» Task instructions: Gather every line in the material below that contains the word "Select", and copy each of those lines in full.

▶

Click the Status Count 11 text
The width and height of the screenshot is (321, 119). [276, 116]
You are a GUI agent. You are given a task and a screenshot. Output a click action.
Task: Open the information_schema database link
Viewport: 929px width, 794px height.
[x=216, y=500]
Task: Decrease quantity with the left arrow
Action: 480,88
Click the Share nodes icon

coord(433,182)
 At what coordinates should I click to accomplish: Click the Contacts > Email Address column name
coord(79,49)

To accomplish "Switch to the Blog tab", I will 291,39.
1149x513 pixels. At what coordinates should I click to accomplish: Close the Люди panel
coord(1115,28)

◀
▶

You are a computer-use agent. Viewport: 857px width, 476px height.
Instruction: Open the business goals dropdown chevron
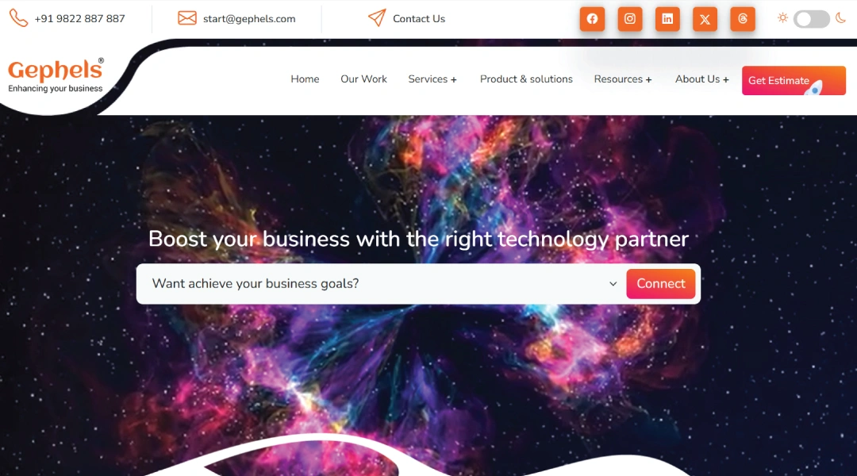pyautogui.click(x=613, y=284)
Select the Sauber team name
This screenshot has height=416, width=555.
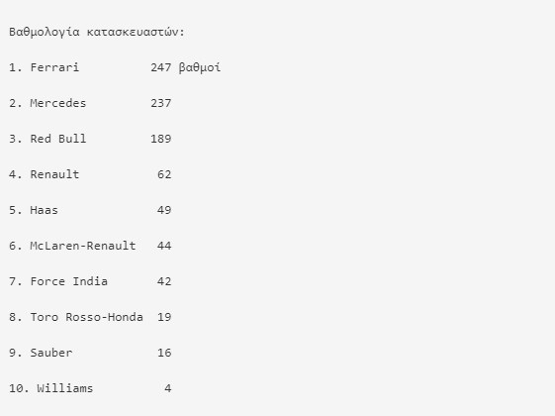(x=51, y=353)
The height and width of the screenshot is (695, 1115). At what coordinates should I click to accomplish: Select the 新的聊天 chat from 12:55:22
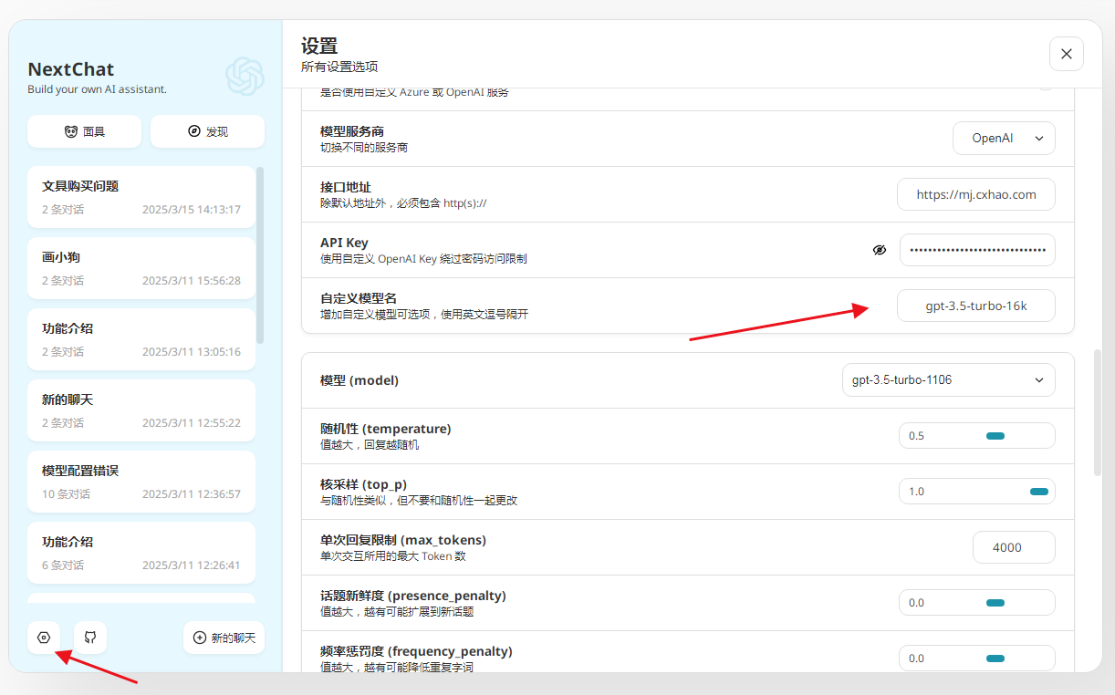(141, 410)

◀
▶

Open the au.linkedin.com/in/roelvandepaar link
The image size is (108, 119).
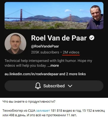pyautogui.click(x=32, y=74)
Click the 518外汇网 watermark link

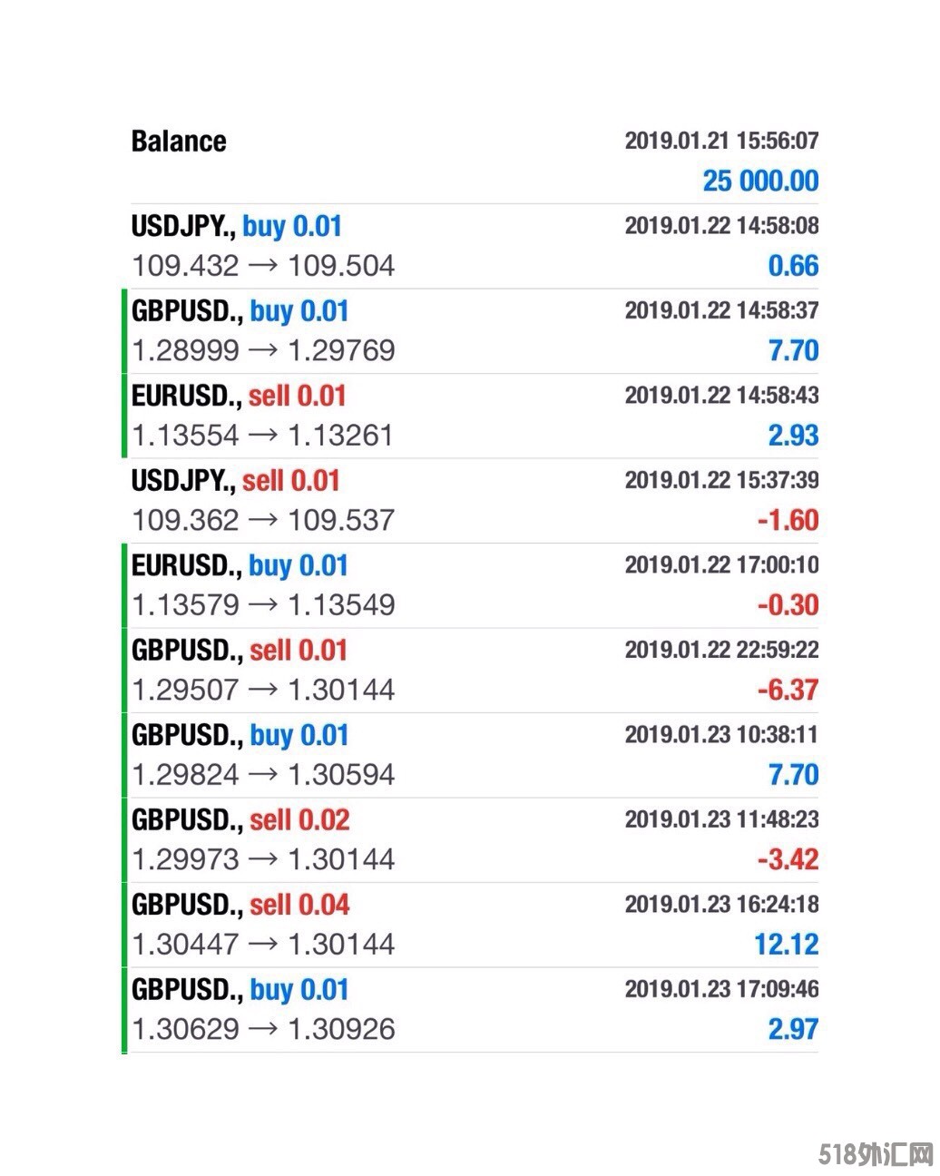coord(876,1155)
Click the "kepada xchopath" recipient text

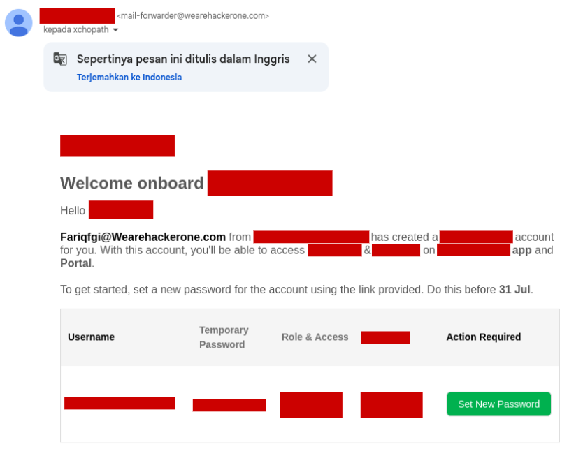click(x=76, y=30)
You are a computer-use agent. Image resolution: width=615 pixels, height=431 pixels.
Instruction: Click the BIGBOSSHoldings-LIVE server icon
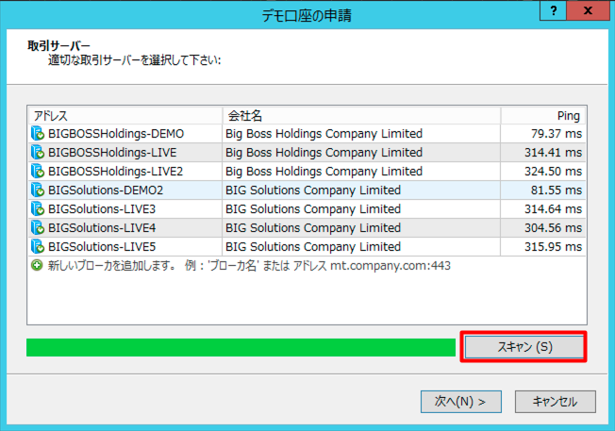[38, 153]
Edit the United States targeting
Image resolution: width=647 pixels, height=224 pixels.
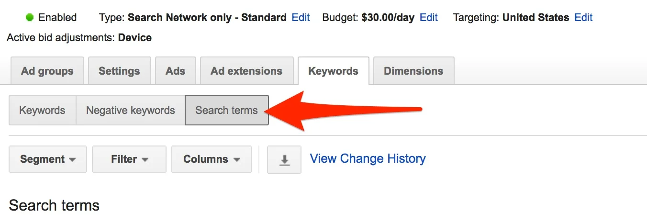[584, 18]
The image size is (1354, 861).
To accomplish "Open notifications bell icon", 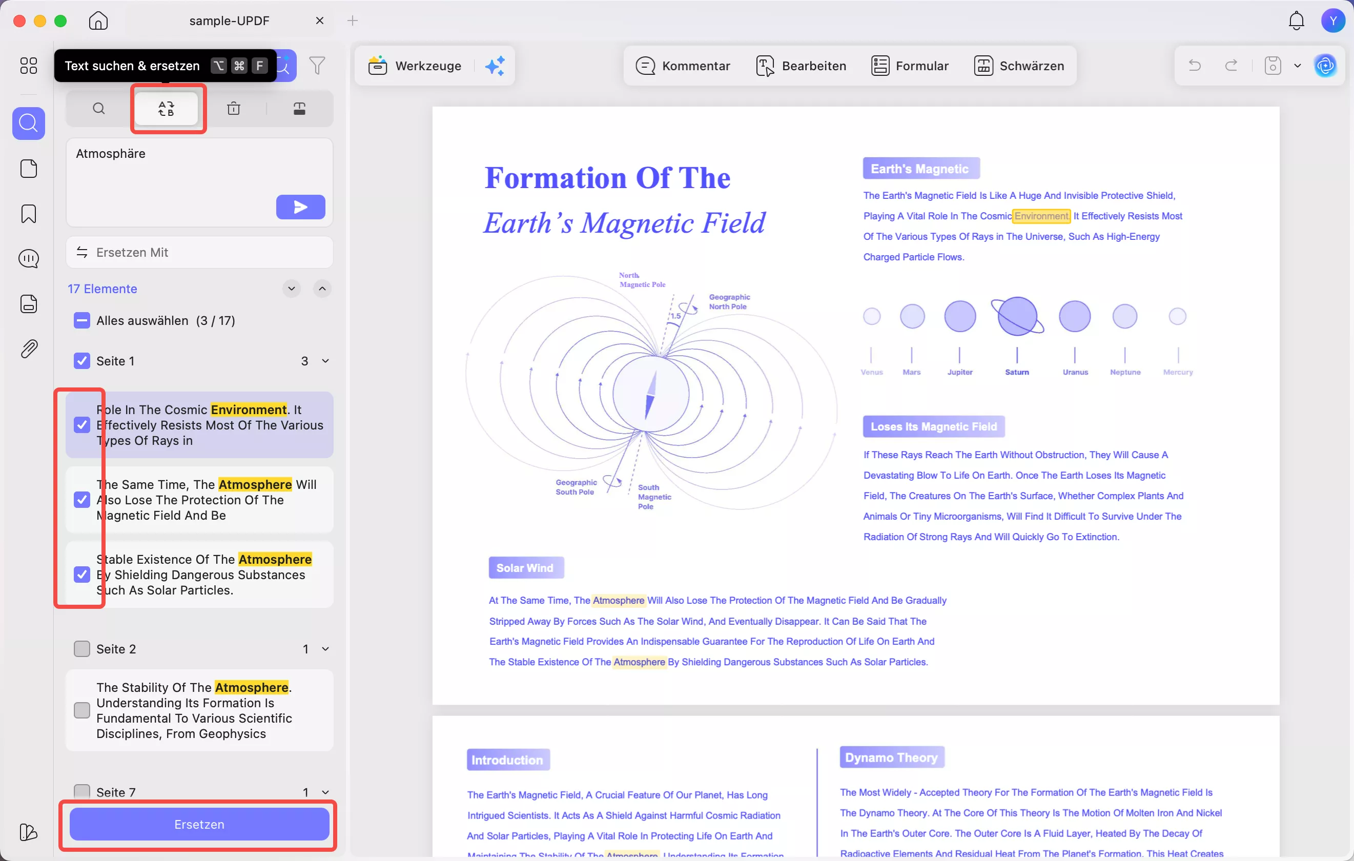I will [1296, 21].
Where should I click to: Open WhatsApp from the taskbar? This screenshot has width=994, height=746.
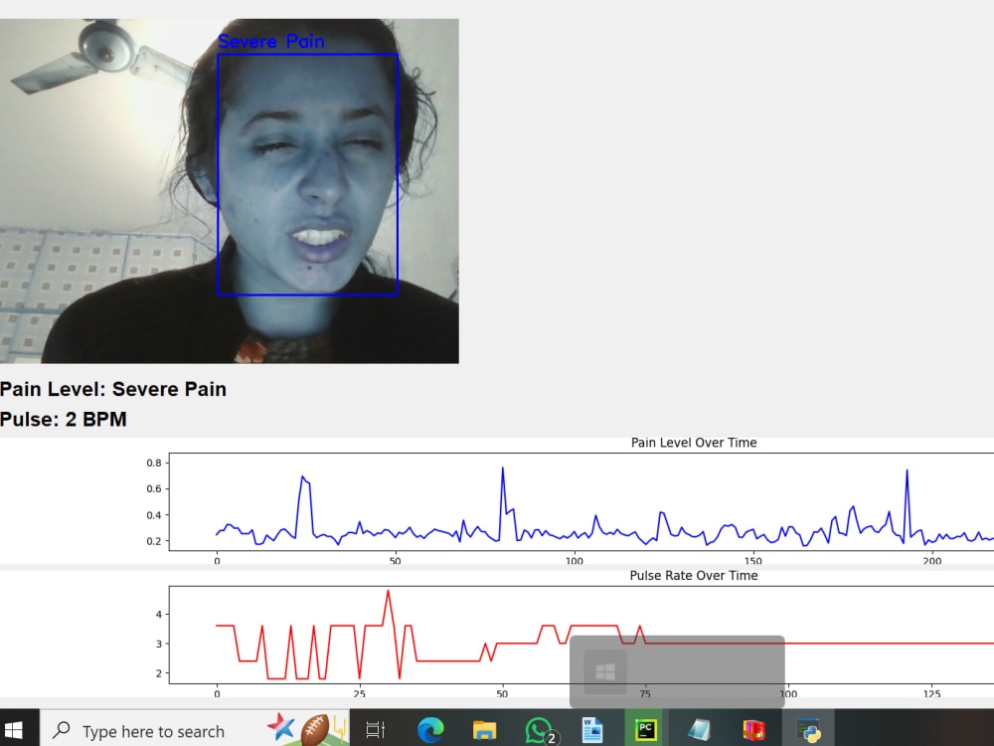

◀

» Exercise answer:
Select the Sauber team name
The height and width of the screenshot is (695, 1115). At what coordinates should I click to accomplish: Select the 新的聊天 chat from 12:55:22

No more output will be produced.